購入価格 ¥3400
サドル高の調整は自転車のポジションを出す基本的な作業であるが、
シートクランプのボルトを締めて、ピラーを適切に固定することは意外と難しい。
緩すぎたら乗車中の振動でピラーがずり下がってしまうし、
逆に締め付け過ぎると、ピラーの変形や割れ、シートクランプ自体の破損を招く。
KCNCのシートクランプは軽量さを重視した製品が多く、その反面固定力については少し頼りない製品が多かったが、
この製品は2つのクランプがっちりと固定できる。
重量は26gと重いが、フレームに付属するシートクランプは25~30gほどあるので、
重量増加無しで確実なピラー固定が得られると思えば悪くない。
一般的なシートクランプは、シートチューブを締め付けてフレームとピラーの間の摩擦に頼って固定するが、
KCNCのツインクランプは、これに加えてピラーを直接掴み固定できる。
2段重ねになったクランプは超々ジュラルミンから一体モノで削り出され、
上側がピラーの直径(27.2mmまたは31.6mm)、
下側がシートチューブの外径(31.6mmまたは34.9mm)
となっている。
ピラーを掴む部分は、滑り止め効果を狙ったのかOリングが入っている。
ボルトは上側がM4、下側がM5で、素材はともにチタン。
M4ボルトは3mmアーレンキー、M5ボルトは4mmアーレンキーを使用するので、
2種類の工具で2種類のボルトを回さなければならず、サドル高調整が非常にめんどくさい。
また、Oリングの所為で、サドル高を上げるとクランプがピラーにひっついたままフレームから抜けたりする。
整備性を考慮すると、あまり使いやすいものではない。
しかし、固定力はさすがの高さで、例えばシクロクロスでぽんぽん飛び乗ってもびくともしない。
仕上げの悪いフレームはピラー内面が寸法の出た平滑な真円断面になっておらず、
どれだけクランプを締め付けてもピラーとフレームが密着しないことがある。
当然、ピラーをしっかりと固定できないし、パーツを破損させる原因にもなる。
ツインクランプは、そういったフレームであっても、低いボルト締付けトルクで確実に固定できる。

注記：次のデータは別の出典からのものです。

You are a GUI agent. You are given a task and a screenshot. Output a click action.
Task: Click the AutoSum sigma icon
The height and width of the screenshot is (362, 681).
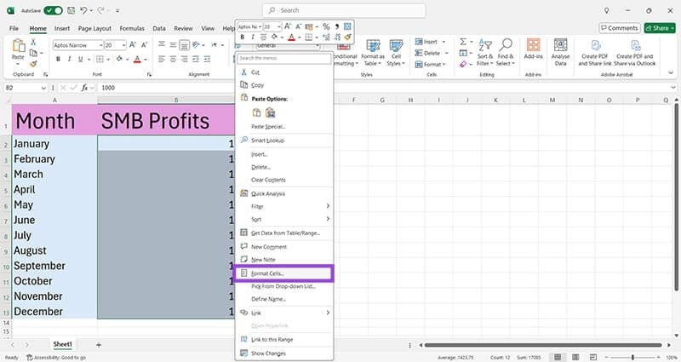click(x=463, y=42)
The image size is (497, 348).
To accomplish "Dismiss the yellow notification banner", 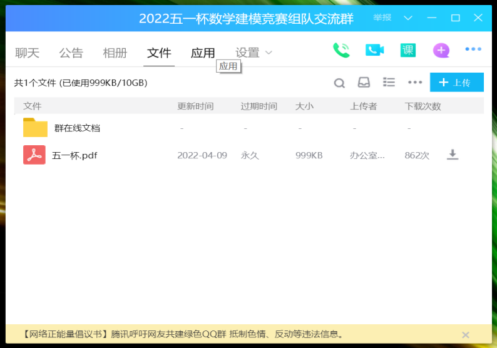I will coord(465,335).
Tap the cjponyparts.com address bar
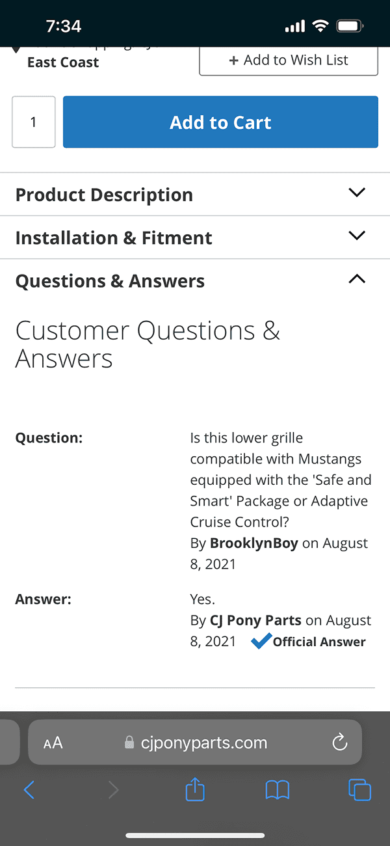Image resolution: width=390 pixels, height=846 pixels. click(195, 743)
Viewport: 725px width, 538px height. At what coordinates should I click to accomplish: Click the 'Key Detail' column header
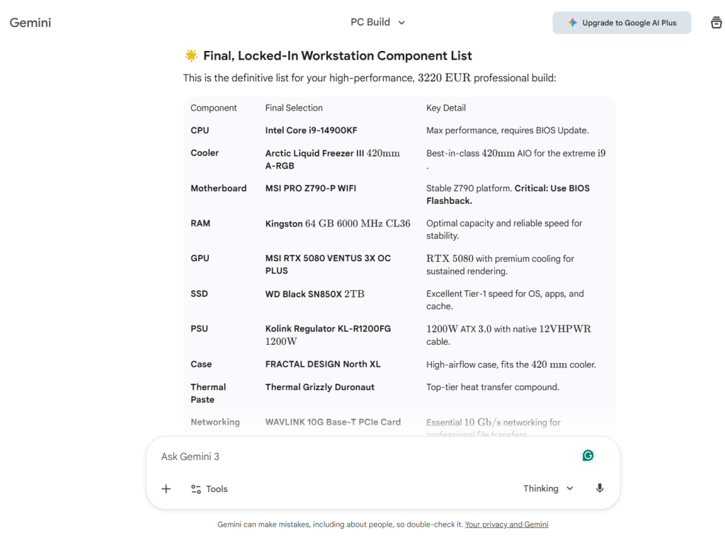pyautogui.click(x=446, y=108)
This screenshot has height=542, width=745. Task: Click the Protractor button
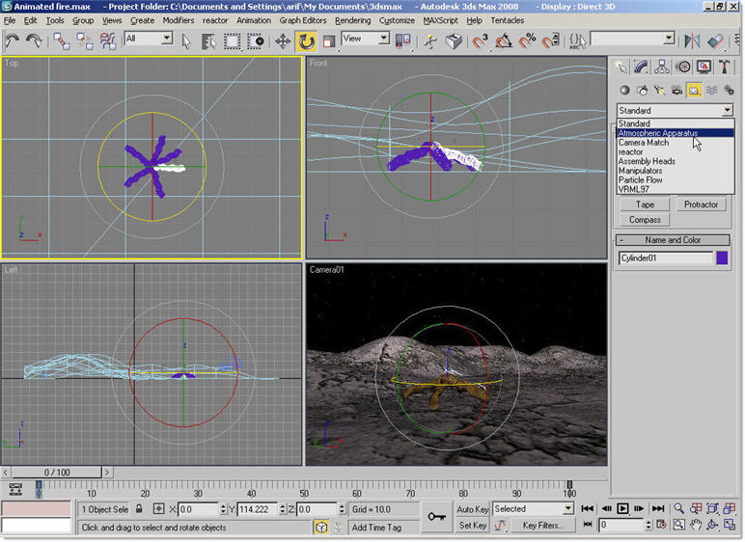(701, 204)
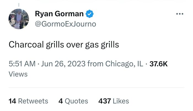193x111 pixels.
Task: Click the word from before Chicago
Action: [94, 64]
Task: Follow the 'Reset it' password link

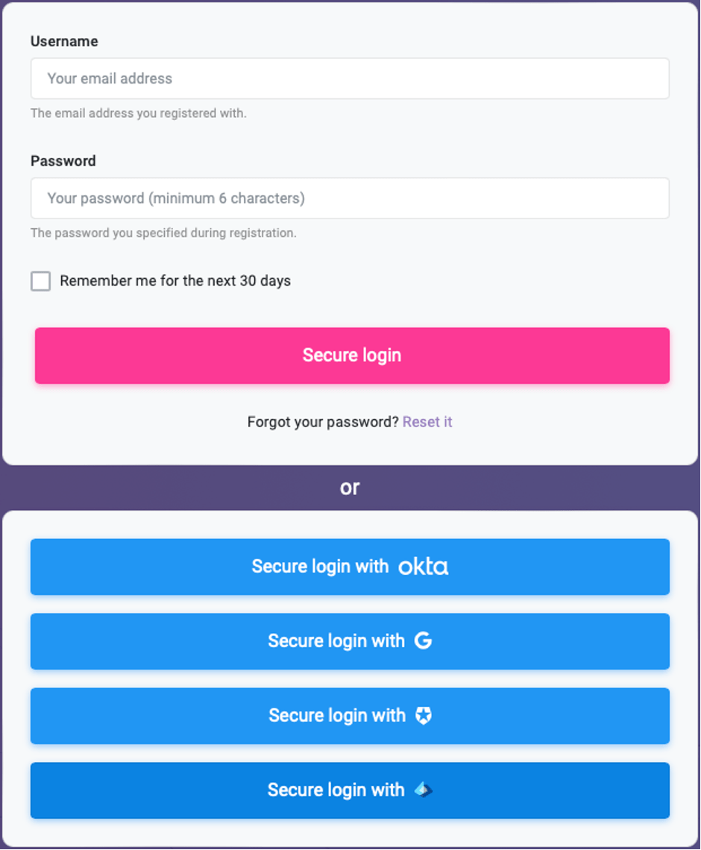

フレームやピラーとの組み合わせによっては、乗車中クランプからパキパキと軋み音がするが、特にずれてきたりしていないので無視している。
気になるようなら、オイルやグリスを少量塗ると改善されるかもしれない。
ところで、KCNC製品を見ていつも思うのだが、
これだけの凝った工作をあの価格で実現できるのは凄いと思う。
例えばこのクランプを日本国内で作ったとすると、1個1万円を実現することすら難しいんじゃないかと思ったり。
実際のところ、高い技術やノウハウが要求される特殊な切削加工を除くならば、
アジアでの切削加工コストに全く歯がたたないそうな。
価格評価→★★★★☆ シートクランプ2個分のコストと考えれば妥当
評 価→★★★★★ 重量増を抑えながら、しっかりと固定できる。